I'm attempting to select a node using an XPath query and I don't understand why XML::LibXML doesn't find the node when it has an xmlns atribute. Here's a script to demonstrate the issue:
#!/usr/bin/perl
use XML::LibXML; # 1.70 on libxml2 from libxml2-dev 2.6.16-7sarge1 (don't ask)
use XML::XPath; # 1.13
use strict;
use warnings;
use v5.8.4; # don't ask
my ($xpath, $libxml, $use_namespace) = @ARGV;
my $xml = sprintf(<<'END_XML', ($use_namespace ? 'xmlns="http://www.w3.org/2000/xmlns/"' : q{}));
<?xml version="1.0" encoding="iso-8859-1"?>
<RootElement>
<MyContainer %s>
<MyField>
<Name>ID</Name>
<Value>12345</Value>
</MyField>
<MyField>
<Name>Name</Name>
<Value>Ben</Value>
</MyField>
</MyContainer>
</RootElement>
END_XML
my $xml_parser
= $libxml ? XML::LibXML->load_xml(string => $xml, keep_blanks => 1)
: XML::XPath->new(xml => $xml);
my $nodecount = 0;
foreach my $node ($xml_parser->findnodes($xpath)) {
$nodecount ++;
print "--NODE $nodecount--\n"; #would use say on newer perl
print $node->toString($libxml && 1), "\n";
}
unless ($nodecount) {
print "NO NODES FOUND\n";
}
This script allows you to chose between the XML::LibXML parser and the XML::XPath parser.
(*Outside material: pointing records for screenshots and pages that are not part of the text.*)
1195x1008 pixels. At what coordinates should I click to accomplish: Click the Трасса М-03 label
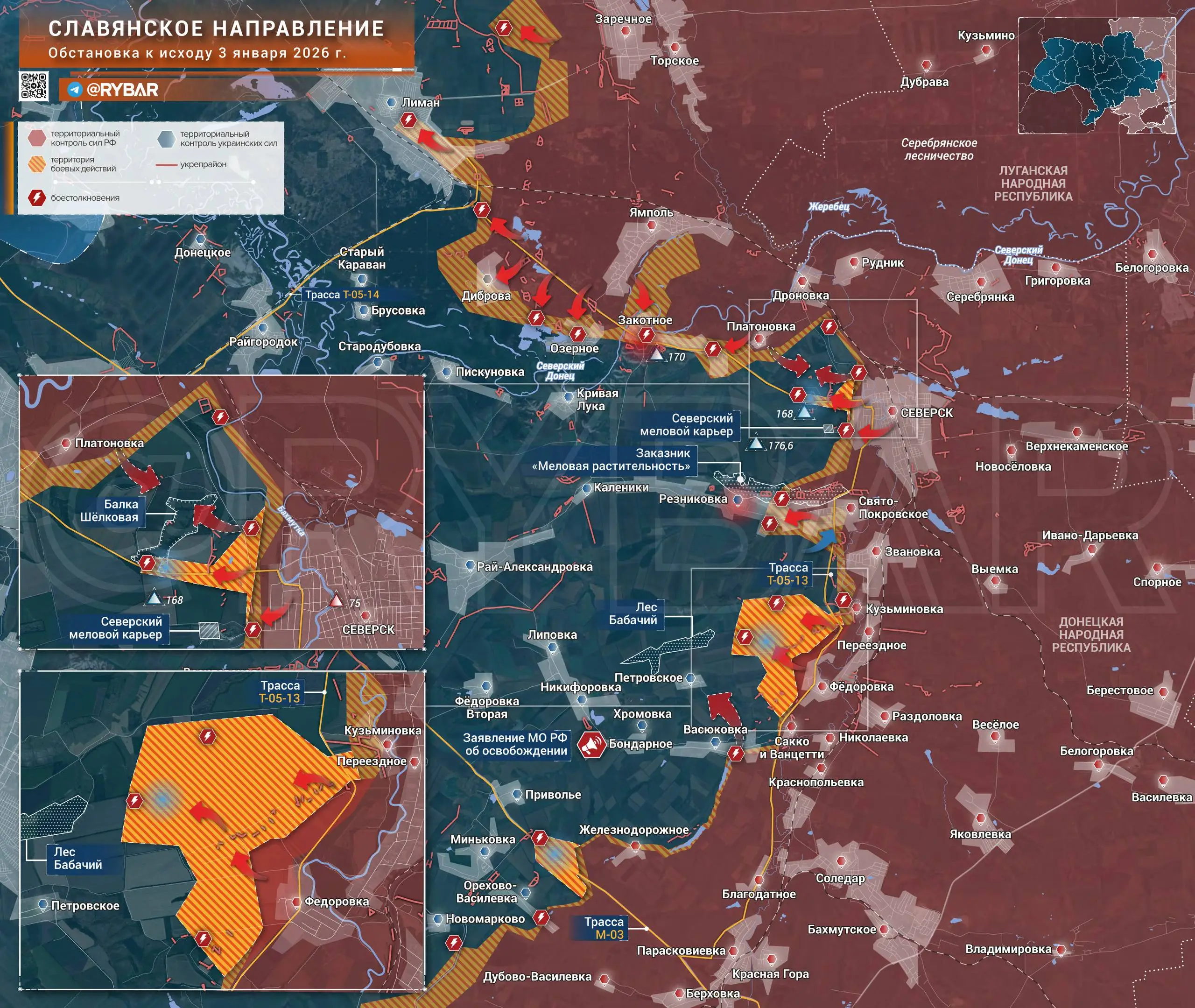point(605,929)
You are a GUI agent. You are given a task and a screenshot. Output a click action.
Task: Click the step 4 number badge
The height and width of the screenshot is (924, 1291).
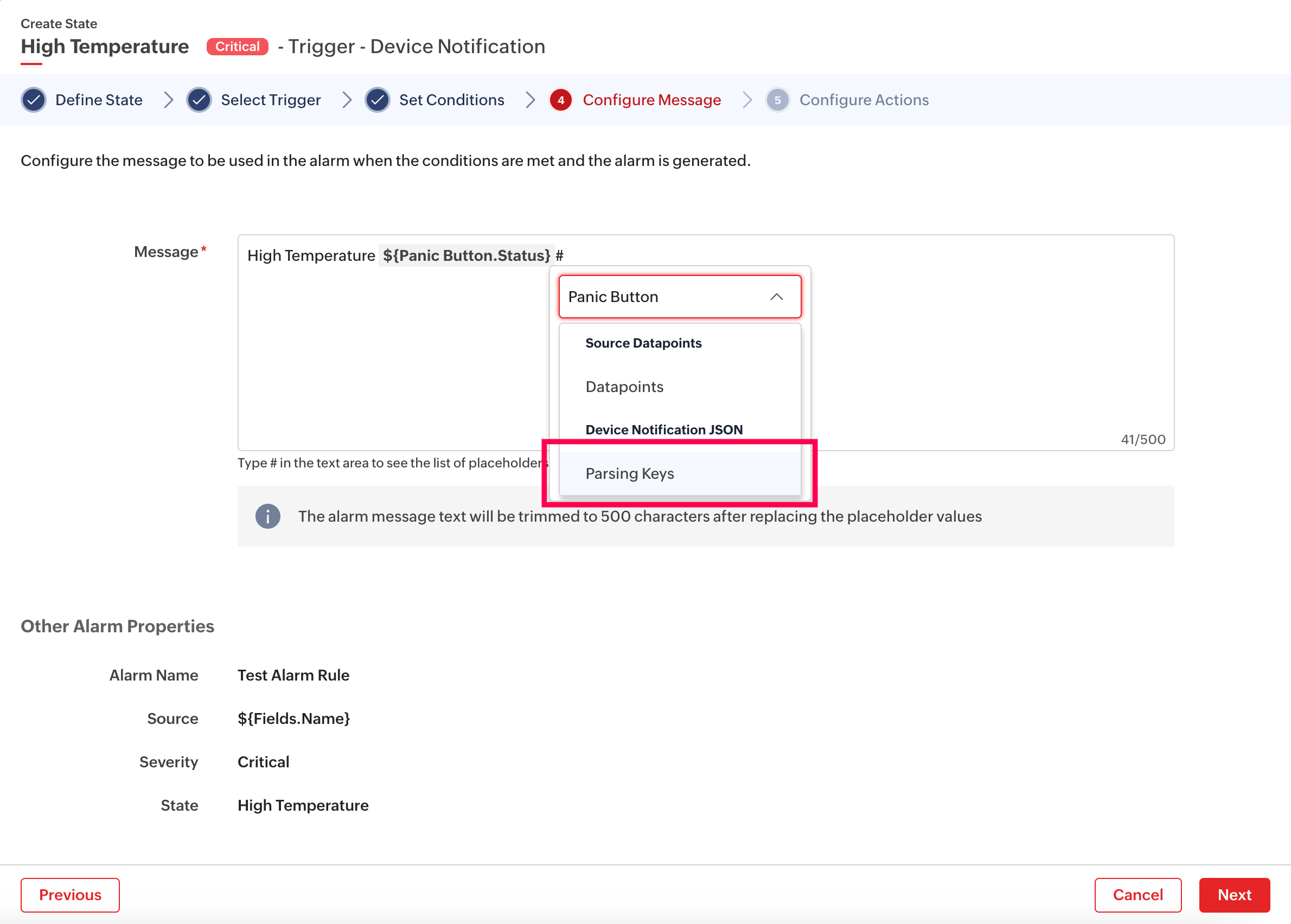(561, 100)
It also allows you to define an xmlns attribute on the MyContainer element or leave it off depending on the arguments passed.
The xpath expression I'm using is "RootElement/MyContainer". When I run the query using the XML::LibXML parser without the namespace it finds the node with no problem:
benb@enkidu:~$ ROC/ECG/libxml_xpath.pl 'RootElement/MyContainer' libxml
--NODE 1--
<MyContainer>
<MyField>
<Name>ID</Name>
<Value>12345</Value>
</MyField>
<MyField>
<Name>Name</Name>
<Value>Ben</Value>
</MyField>
</MyContainer>
However, when I run it with the namespace in place it finds no nodes:
benb@enkidu:~$ ROC/ECG/libxml_xpath.pl 'RootElement/MyContainer' libxml use_namespace
NO NODES FOUND
Contrast this with the output when using the XMLL::XPath parser:
benb@enkidu:~$ ROC/ECG/libxml_xpath.pl 'RootElement/MyContainer' 0 # no namespace
--NODE 1--
<MyContainer>
<MyField>
<Name>ID</Name>
<Value>12345</Value>
</MyField>
<MyField>
<Name>Name</Name>
<Value>Ben</Value>
</MyField>
</MyContainer>
benb@enkidu:~$ ROC/ECG/libxml_xpath.pl 'RootElement/MyContainer' 0 1 # with namespace
--NODE 1--
<MyContainer xmlns="http://www.w3.org/2000/xmlns/">
<MyField>
<Name>ID</Name>
<Value>12345</Value>
</MyField>
<MyField>
<Name>Name</Name>
<Value>Ben</Value>
</MyField>
</MyContainer>
Which of these parser implementations is doing it "right"? Why does XML::LibXML treat it differently when I use a namespace? What can I do to retrieve the node when the namespace is in place?